"Çok süslenenlere bakın, hepsi de gizlenmek istiyordur"
-Aristo-
Bu sözü ilk okuduğumda içimden "evet ya, doğru" dedim.
Her insanın kendisinde fark ettiği ama çevresine göstermek istemediği bazı yönleri olabilir.
Bu yönlerimle ne yaptığım, nasıl yaşamayı tercih ettiğim; benim hakkımda birçok ipucu verir.
Temelde iki seçeneğimiz vardır: Sevmediğimiz, onaylamadığımız parçaları saklamak ya da değiştirmek.
Kendimizi tanıdığımız ve beğenmediğimiz şeyleri değiştirmeye çaba sarf ettiğimizde aslında kendimize daha fazla yaklaşırız. Daha çok düşünür, anlamaya çalışır, analiz etmeye girişiriz.
İçimizde bir şeyleri fark ettiğimiz halde onların üzerini kapatmaya, onlardan kaçmaya ve saklanmaya başladığımızda ise sahteleşiriz. Korkaklaşır, açıklarımızı kapatmak için farklı yollara başvururuz.
İşte süslenmek burada devreye girebilir. Kıyafetlerimizle, satın aldıklarımızla, gittiğimiz yerler, yediğimiz yemeklerle, görüştüğümüz kişilerin kim olduğuyla var olmaya başlarız.
Kim olduğumuzdan çok nasıl göründüğümüz, nerelere gittiğimiz, neler yaptığımız önemli hale gelir. Kendimizden uzaklaşır, tatminsiz insanlar haline geliriz.
Hayatını böyle yaşayıp giden bir sürü insan var. Acaba onlara ikinci bir şans verilse; yine aynı yolu mu tercih ederlerdi?
Değişmeye çalışmak cesaret ister. Süslenmek ise kolaydır.
Hangisini tercih ediyorsun?
Foto: tomscheffler.com
10 yorum:
Süslenmenin en kötüsü kendi kendinden kaçmak için yapılıyor olanıdır. Başkalarından belki saklayabilirsiniz, ama kendinizden neyi nasıl saklayabilirsiniz.
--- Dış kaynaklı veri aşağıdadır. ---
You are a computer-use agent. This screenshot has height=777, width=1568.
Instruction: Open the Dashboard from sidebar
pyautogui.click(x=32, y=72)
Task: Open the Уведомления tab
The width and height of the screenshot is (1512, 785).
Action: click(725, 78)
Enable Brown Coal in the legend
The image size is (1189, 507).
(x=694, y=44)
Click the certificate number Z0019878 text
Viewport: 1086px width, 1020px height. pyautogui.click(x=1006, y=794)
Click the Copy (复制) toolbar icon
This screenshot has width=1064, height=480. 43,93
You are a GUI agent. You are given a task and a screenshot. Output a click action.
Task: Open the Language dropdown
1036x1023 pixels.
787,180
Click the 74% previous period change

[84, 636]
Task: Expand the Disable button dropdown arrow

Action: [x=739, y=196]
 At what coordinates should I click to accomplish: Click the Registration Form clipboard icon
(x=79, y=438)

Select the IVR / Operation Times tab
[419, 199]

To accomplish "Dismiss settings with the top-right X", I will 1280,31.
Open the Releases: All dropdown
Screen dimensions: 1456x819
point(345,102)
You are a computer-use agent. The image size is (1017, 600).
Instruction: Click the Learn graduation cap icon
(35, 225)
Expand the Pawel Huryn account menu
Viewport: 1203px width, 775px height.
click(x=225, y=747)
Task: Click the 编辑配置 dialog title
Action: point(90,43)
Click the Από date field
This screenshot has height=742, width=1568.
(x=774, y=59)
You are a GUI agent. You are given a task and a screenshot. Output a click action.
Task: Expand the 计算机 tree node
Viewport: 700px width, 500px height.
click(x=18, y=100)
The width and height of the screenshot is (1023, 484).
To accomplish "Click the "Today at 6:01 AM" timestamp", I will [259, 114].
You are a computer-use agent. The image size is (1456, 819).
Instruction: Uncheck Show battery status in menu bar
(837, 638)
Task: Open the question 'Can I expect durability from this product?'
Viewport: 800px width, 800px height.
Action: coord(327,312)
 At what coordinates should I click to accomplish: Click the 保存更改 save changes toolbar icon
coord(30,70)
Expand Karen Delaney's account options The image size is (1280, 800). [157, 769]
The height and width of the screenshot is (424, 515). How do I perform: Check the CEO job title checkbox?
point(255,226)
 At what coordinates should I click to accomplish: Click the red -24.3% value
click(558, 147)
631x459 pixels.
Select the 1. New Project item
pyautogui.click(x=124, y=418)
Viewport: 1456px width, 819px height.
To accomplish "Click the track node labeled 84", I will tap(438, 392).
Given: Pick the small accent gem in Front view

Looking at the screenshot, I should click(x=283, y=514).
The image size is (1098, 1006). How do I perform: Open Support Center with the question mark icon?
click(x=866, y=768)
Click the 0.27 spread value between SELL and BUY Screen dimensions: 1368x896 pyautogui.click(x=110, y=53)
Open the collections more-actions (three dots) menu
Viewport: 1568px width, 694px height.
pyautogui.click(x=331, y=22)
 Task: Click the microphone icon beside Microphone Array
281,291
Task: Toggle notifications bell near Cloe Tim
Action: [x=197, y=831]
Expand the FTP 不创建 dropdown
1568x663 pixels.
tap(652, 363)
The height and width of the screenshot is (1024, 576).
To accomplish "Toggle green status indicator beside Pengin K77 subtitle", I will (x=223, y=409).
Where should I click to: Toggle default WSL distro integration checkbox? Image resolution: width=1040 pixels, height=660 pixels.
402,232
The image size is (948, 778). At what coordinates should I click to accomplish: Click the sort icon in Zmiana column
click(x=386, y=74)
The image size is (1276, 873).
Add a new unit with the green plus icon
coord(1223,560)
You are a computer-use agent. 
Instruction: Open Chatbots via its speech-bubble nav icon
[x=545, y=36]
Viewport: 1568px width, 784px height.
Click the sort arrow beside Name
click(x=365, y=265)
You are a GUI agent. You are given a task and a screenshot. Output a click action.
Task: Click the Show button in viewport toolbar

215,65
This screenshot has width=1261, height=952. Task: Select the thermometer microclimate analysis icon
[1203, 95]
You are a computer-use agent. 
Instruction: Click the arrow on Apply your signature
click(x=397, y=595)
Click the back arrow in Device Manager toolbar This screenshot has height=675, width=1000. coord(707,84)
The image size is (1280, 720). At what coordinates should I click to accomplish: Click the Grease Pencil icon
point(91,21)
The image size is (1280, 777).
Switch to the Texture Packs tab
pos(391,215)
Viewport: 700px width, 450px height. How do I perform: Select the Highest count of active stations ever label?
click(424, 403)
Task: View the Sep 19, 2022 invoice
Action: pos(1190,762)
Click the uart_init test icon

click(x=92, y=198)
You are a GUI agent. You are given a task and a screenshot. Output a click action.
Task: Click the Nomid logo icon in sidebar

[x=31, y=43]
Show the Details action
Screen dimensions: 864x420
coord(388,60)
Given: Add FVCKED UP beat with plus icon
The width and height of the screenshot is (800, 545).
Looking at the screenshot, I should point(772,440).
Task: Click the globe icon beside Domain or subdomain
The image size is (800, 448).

Senin de dediğin gibi yine de bu iş cesaret işi. :)
süsleniyorum ama sadece sevdiğimden. maskelemiyorum kendimi. ben sayılmam değil mi :)
Kerim, biz cesur olalım da :))
Karakutu: Kendini sevip, süslenenler de olamaz mı? Tüh bak yazıyı yazarken bir yandan genelleme yapmış oluyorum diye düşünüyordum. Bak aslında kendini sevip, süsleyenleri ayırmam lazımdı. Neyse yorumun sayesinde genelleme endişeme çözüm bulmuş oldum. Sen de bu durumda sayılmıyorsun tabii ki :))
Bende sadece kendim için süslenirim. :) Ruh halime göre de giyinirim, genelde belli olan bir tazrım olsa da kim ne der diye takmam, kendimle barışığımdır yani. :)) O yüzden de maske takmama gerek yok. Bende hep kendimden bahsettim yahu.:)) Sevgiler...
Ben sormuştum, sen de cevaplamışsın. Sağol cevapladığın için :)
Biliyo musun, bence 2 boyutlu bir durus diil bu...Degismeye calismanin cesaret istedigi gorusune sonuna kadar katiliyorum...ama bazen de senin deyiminle fiziksel ya da ruhsal "suslenmek" nasil bir surecte gerceklesiyor biliyor musun? Birseyleri gizlemek ya da kuyrugu dik tutmak adina taktigin bir nese/keyif/umarsizlik maskesine kendin de kapilip inaniyor ve iyi hissetmeye baslayabiliyorsun...Yani savunma mekanizmani icsellestirip olumsuz duyguyu kapi disari edebiliyorsun...her zaman diil tabii..ama bazen, ise yariyor :)
Ya evet Eliza, bu da doğru işte. Kesinlikle bu iki boyutlu değil.
Yazarken birşeyler eksik gibi geldi aslında.
Konu süslenirken neyi süslediğinin ya da ne amaçla süslediğinin farkında mısın meselesi sanırım.
kadınların aynaya baktığı anda beyindeki ismini hatırlamıyorum makyaj yapması yada kendine bakması için bir hormon salgılıyormuş..kadınlar oyuzden süse düşkün oluyorlar...
ve bende kendimle barışık canlı neşeli bir insan olaraktan bezen çok hafif makyaj yapıyorum maskelemek adına değil de o hormondan kaynaklanan bir durum sanırım:)
Ne amacla suslenmek, kimlerin maskesini neden taktigini az bucuk gorebilmek..aynen :)
Senden ilham aldim, benzeri bir tebdil- i zaman yazisini ben de bugun masal olarak yazdim..
Paşa: İşin bir de hormon yanı var yani, ohoo biz bu işin içinden çıkamayız :))
Eliza:Masalına bayıldım, yorumumu yazıyorum hemen.